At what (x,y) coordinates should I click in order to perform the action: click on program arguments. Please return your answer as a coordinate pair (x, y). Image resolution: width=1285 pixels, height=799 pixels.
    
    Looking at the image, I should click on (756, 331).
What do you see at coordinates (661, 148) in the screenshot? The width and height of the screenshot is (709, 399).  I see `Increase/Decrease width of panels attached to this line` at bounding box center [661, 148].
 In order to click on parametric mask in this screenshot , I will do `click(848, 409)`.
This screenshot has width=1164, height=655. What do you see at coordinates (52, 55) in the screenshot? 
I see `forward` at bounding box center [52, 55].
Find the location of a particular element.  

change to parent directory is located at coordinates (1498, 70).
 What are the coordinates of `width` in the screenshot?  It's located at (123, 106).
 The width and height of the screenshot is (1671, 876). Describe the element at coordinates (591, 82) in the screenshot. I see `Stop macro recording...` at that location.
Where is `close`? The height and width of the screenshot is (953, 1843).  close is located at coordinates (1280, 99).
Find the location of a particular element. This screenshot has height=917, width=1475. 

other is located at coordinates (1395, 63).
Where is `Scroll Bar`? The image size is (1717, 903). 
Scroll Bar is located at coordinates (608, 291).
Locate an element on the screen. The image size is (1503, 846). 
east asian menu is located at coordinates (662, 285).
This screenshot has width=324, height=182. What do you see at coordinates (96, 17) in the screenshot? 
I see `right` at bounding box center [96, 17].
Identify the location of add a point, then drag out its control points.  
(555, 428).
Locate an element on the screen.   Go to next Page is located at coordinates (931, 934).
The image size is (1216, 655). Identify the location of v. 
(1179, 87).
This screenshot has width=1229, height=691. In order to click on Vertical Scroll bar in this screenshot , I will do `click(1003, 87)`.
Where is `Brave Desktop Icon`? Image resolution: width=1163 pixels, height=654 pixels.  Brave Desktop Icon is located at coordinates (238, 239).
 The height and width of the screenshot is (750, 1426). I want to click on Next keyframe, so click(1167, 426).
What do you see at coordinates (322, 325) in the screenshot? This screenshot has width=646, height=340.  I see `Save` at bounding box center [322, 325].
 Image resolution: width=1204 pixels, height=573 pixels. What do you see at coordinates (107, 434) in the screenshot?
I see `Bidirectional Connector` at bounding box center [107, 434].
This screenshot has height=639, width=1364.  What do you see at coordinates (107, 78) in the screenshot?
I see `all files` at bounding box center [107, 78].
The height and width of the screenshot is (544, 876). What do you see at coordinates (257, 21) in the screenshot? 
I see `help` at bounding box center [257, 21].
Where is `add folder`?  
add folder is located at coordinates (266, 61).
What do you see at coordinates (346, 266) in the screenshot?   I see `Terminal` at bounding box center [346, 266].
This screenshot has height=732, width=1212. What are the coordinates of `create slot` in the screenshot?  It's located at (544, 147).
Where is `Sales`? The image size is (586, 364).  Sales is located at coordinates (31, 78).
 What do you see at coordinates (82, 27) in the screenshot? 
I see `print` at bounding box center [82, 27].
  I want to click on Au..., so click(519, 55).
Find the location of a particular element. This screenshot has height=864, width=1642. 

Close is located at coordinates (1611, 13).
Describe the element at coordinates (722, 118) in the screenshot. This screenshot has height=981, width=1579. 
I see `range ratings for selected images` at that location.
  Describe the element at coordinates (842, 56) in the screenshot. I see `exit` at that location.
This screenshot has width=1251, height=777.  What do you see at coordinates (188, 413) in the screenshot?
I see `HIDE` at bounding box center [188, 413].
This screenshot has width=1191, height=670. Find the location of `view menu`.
------------------------------------------------
- [Exercise requirements]: Can you print, word for word, the data from the line containing "Locate an element on the screen. The" up to and including the line containing "center [96, 17]."?

- [Exercise solution]:
Locate an element on the screen. The image size is (1503, 846). 
east asian menu is located at coordinates (662, 285).
This screenshot has width=324, height=182. What do you see at coordinates (96, 17) in the screenshot? 
I see `right` at bounding box center [96, 17].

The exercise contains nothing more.